Former intelligence agents warn that foreign powers - particularly Russia and China - are likely trying to collect information on Donald Trump's health using clandestine measures.
Carol "Rollie" Flynn, a 30-year CIA veteran and the president of the Foreign Policy Research Institute thinktank, told USA Today that the countries "are looking and watching" to determine Mr Trump's actual state of health.
Skeptics of Mr Trump and the information coming from the White House and his doctors have questioned the honesty of the president's numerous claims that he feels better and is completely free of Covid-19 symptoms.
Ms Flynn believes foreign powers are likely using every viable intelligence collecting method they can in order to determine whether or not Mr Trump is telling the truth.
She suspects that the wave of coronavirus infections that appears to have washed over the Trump administration and forced many key aides to work remotely may have created an easily exploitable environment for foreign intelligence workers.
"I would hope that ... the operation security of his doctors is good, and they're not chatting about his diagnosis on the telephones," Ms Flynn said. "But if they are, it's very likely the Russians may know more than we do."
Peter Feaver, a professor at Duke University who served on the National Security Council during the George W Bush administration, said that foreign intelligence officials were not only using clandestine methods like wire taps and eavesdropping - they are examining the mountains of open-source material available online to judge the condition of Mr Trump.

····················

Questions on the material:
1. List every person the news text on foreign intelligence interest in Donald Trump's health mentions by name.
2. Answer from the news text on Donald Trump's health:
(a) Which two foreign powers do former agents single out?
(b) How many years did Carol Flynn spend at the CIA?
(c) At which university is Peter Feaver a professor?
3. Write a continuation of the news text about foreign efforts to learn the state of Donald Trump's health, starting after its final sentence.

Entries shown:

····················

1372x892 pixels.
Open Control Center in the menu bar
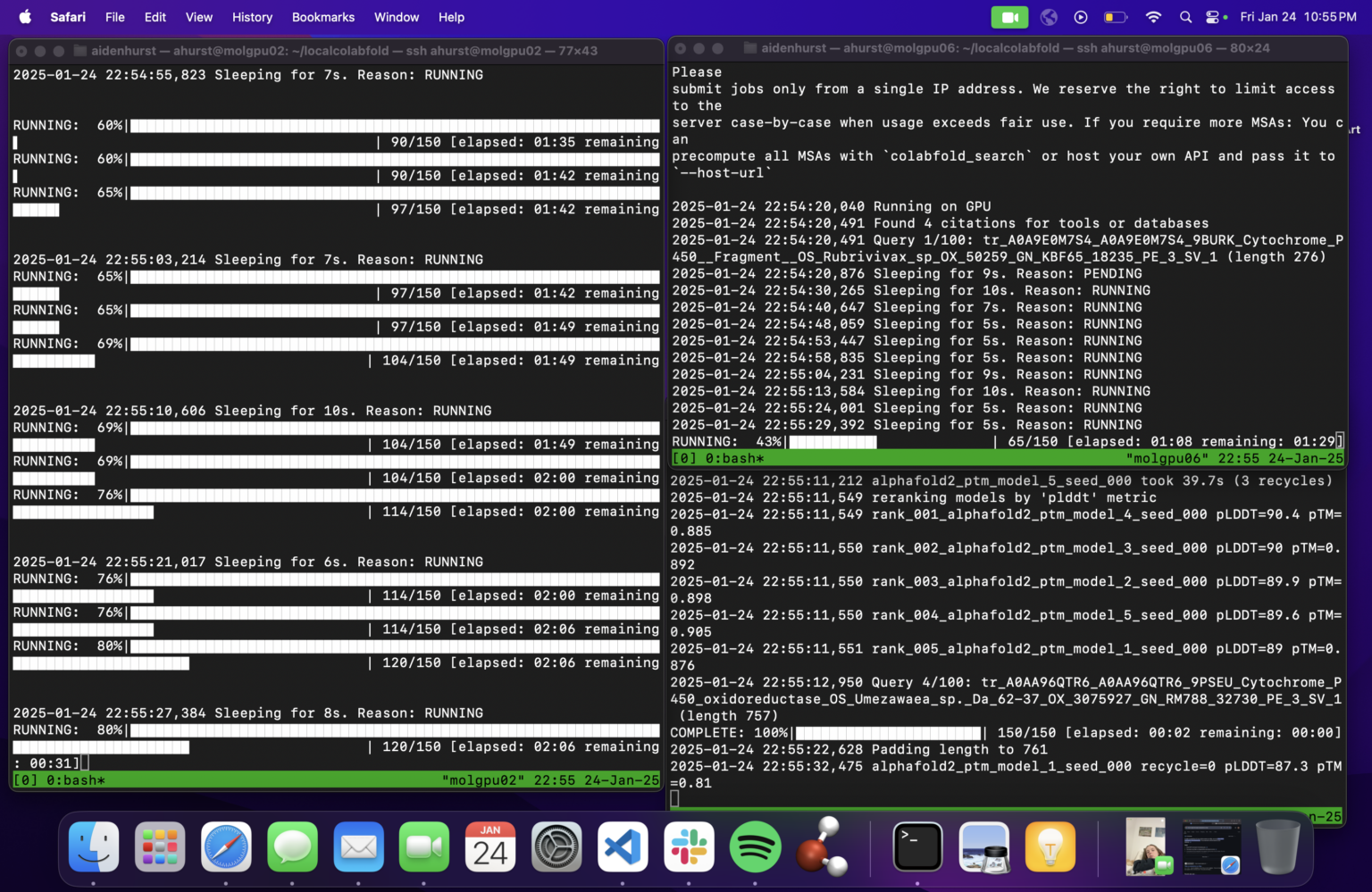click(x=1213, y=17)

····················

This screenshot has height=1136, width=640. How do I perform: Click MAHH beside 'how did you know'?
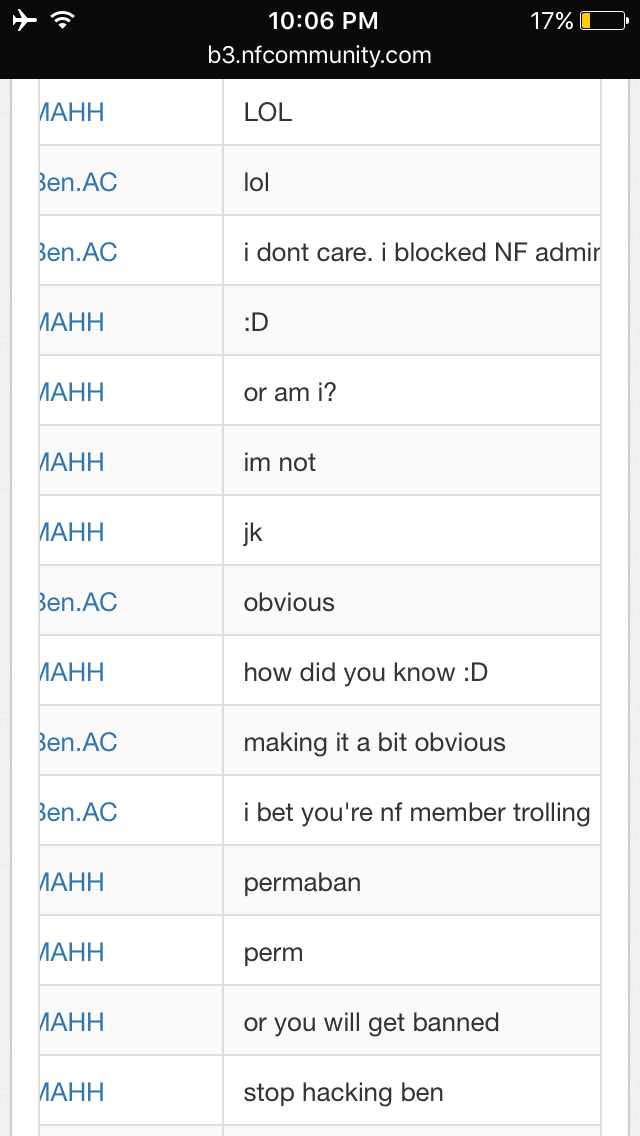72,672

····················

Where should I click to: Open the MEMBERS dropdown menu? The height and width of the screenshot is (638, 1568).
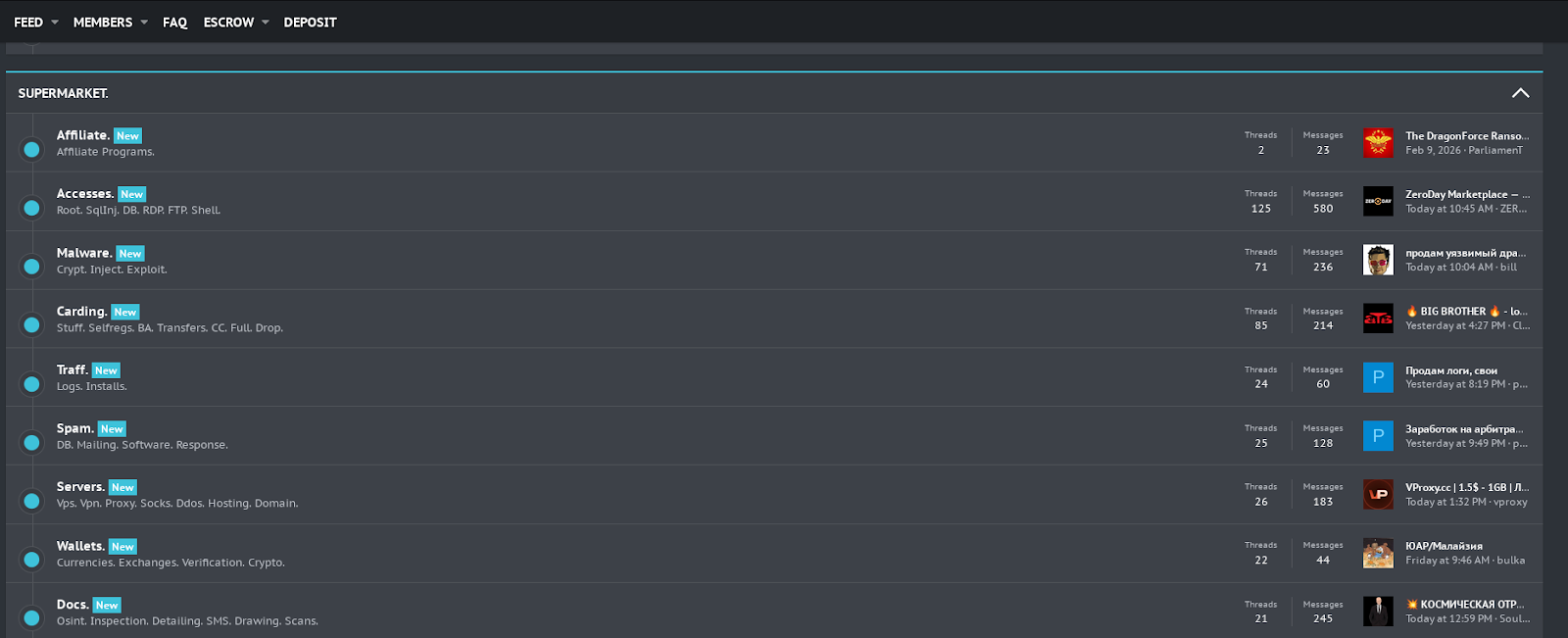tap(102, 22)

····················

Responses in order:
1.
Donald Trump
Carol "Rollie" Flynn
Peter Feaver
George W Bush

2.
(a) Russia and China
(b) 30 years
(c) Duke University

3.
"I’m sure they were watching the video of the president on the portico and analyzing it frame by frame," Mr Feaver said.
Mr Feaver said Mr Trump's health is likely drawing the full attention of US national security officials, providing another ingress point for foreign intelligence actors.
"This cuts to the very heart of them doing their job," he said. "I think there is a high likelihood that the system is distracted and is not functioning at a high level."
He said that while distracted officials does not spell doom for the country, it does mean US international decisions may be suboptimal due to lack of focus.
"That doesn’t mean we’re about to be attacked," Mr Feaver said. "But it’s likely that we’re not making optimal moves across the geopolitical chessboard," he said.
Jonathan Hoffman, the Pentagon press secretary, issued a statement affirming the readiness of the US military.
"The U.S. military stands ready to defend our country and interests," Mr Hoffman said in a statement. "There’s no change to the readiness or capability of our armed forces. Our national command and control structure is in no way affected by this announcement."
However, Leon Panetta, former US Secretary of Defense and Director of the CIA under Barack Obama, said the first presidential debate and Mr Trump's subsequent hospital trip project an image of national instability to the rest of the world.
"Any time the president is ill, there is a national security issue," Mr Panetta told USA Today. "The implication that our national security may be vulnerable or in some way at risk always comes up. I think with our adversaries we always have to worry. Particularly at a time when there are so many crises happening at once."